After nearly 25 years of operation, DPReview will be closing in the near future. This difficult decision is part of the annual operating plan review that our parent company shared earlier this year.

The site will remain active until April 10, and the editorial team is still working on reviews and looking forward to delivering some of our best-ever content.

The parent company is Amazon. That DPReview is not a huge moneymaker for Amazon is absolutely believable. But I think with a few aggressive members of its business staff, it could be self-sustaining. The main video-content creators, Chris Niccolls and Jordan Drake, are moving to PetaPixel. This continues the tradition of on-camera talent for gear-review sites outlasting their various publications. (Camera reviewers Lok Cheung and Kai Wong similarly survived and thrived after their original channel shut down.)
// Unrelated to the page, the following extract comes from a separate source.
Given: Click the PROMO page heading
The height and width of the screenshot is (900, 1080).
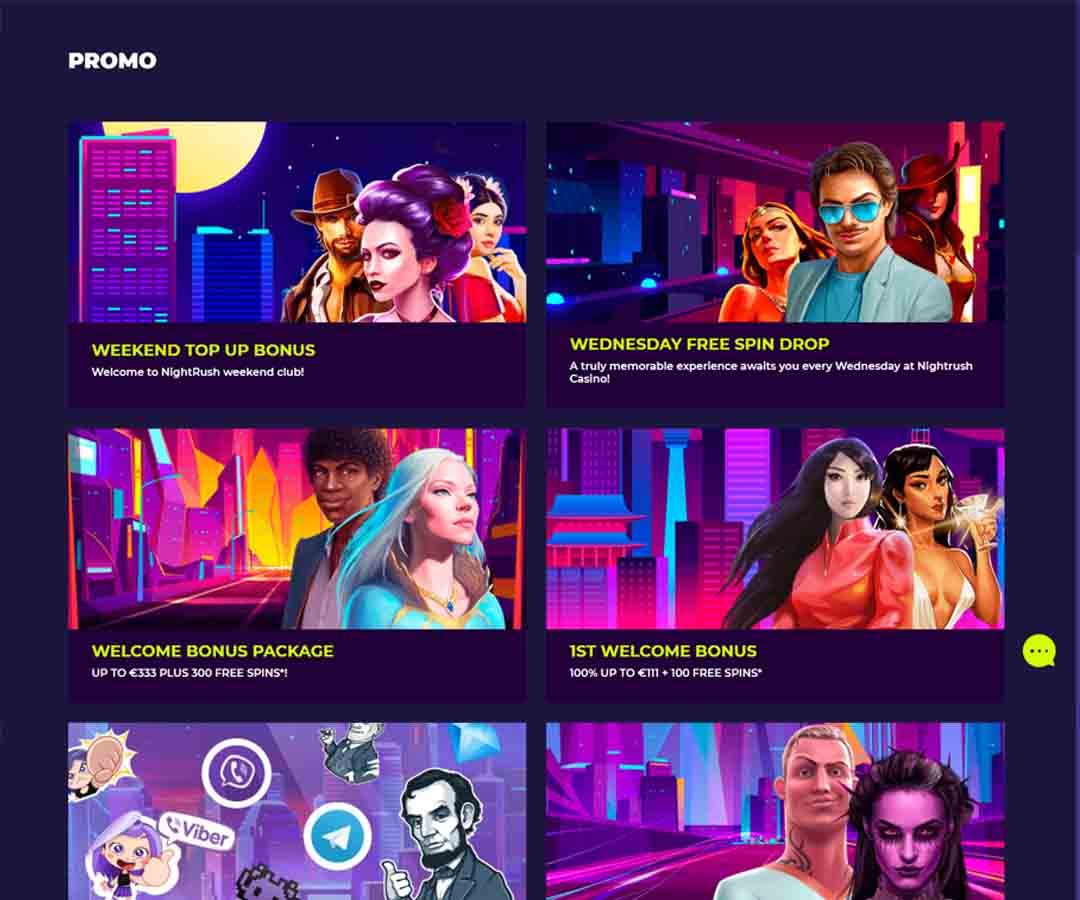Looking at the screenshot, I should pyautogui.click(x=112, y=61).
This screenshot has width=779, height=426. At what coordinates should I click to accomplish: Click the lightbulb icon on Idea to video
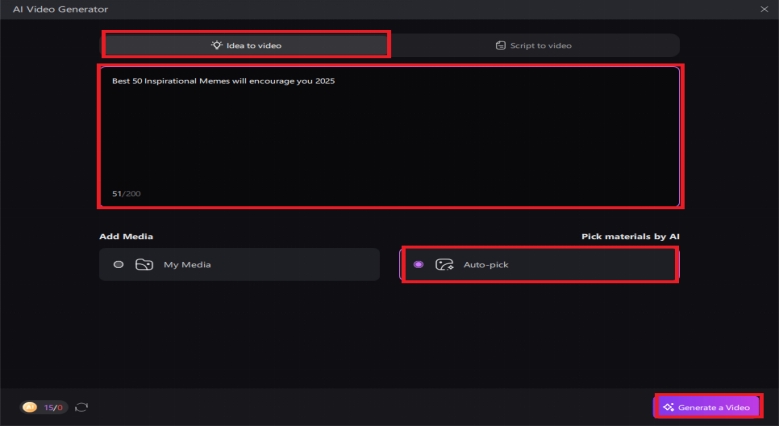pos(215,45)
What’s worrisome is that there seems to be no plan for keeping the site’s valuable archives and forums online. The forums were a hive of connected communities around different camera brands or even sensor-sizes. I’m not a pro photographer at all, but every time I’ve considered buying a new lens for our Micro Four Thirds system camera, I go to the forums on DPReview to see what other pros and amateurs are doing with it first.
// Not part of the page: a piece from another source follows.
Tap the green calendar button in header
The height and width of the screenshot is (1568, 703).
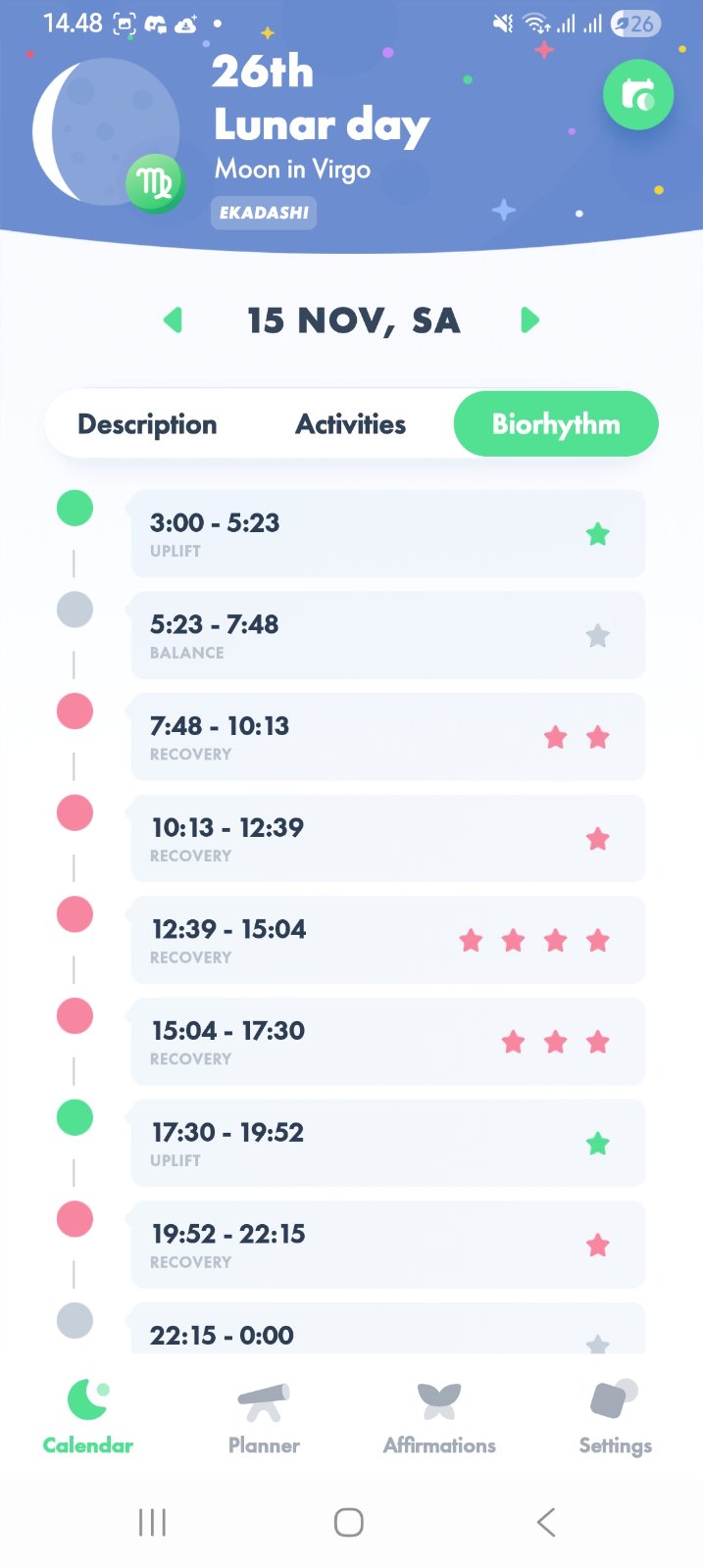coord(637,95)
Many millions of dollars of value from professional and amateur creators are in this website, and in a few days it may just blink out of existence.

It’s a moment to think about how wise or unwise it is to allow so much value to be so unprotected for the future. Old newspapers and print magazines have archives in multiple libraries around the world. Books last on shelves.

But online publications that don’t have a print DNA, or come to be owned by firms that don’t embody the best traditions of publishing, start to rot. I’ve seen bylines and datelines disappear from articles as sites get redesigned by financial firms or tech companies. Eventually, JavaScript nodules meant to serve ads get broken and seem to start eating parts of the article text.

If you’re creating digital content, I think at minimum you should begin saving all your work on your home computer and a few backups so that it can be republished on a personal website if your company gets shuttered.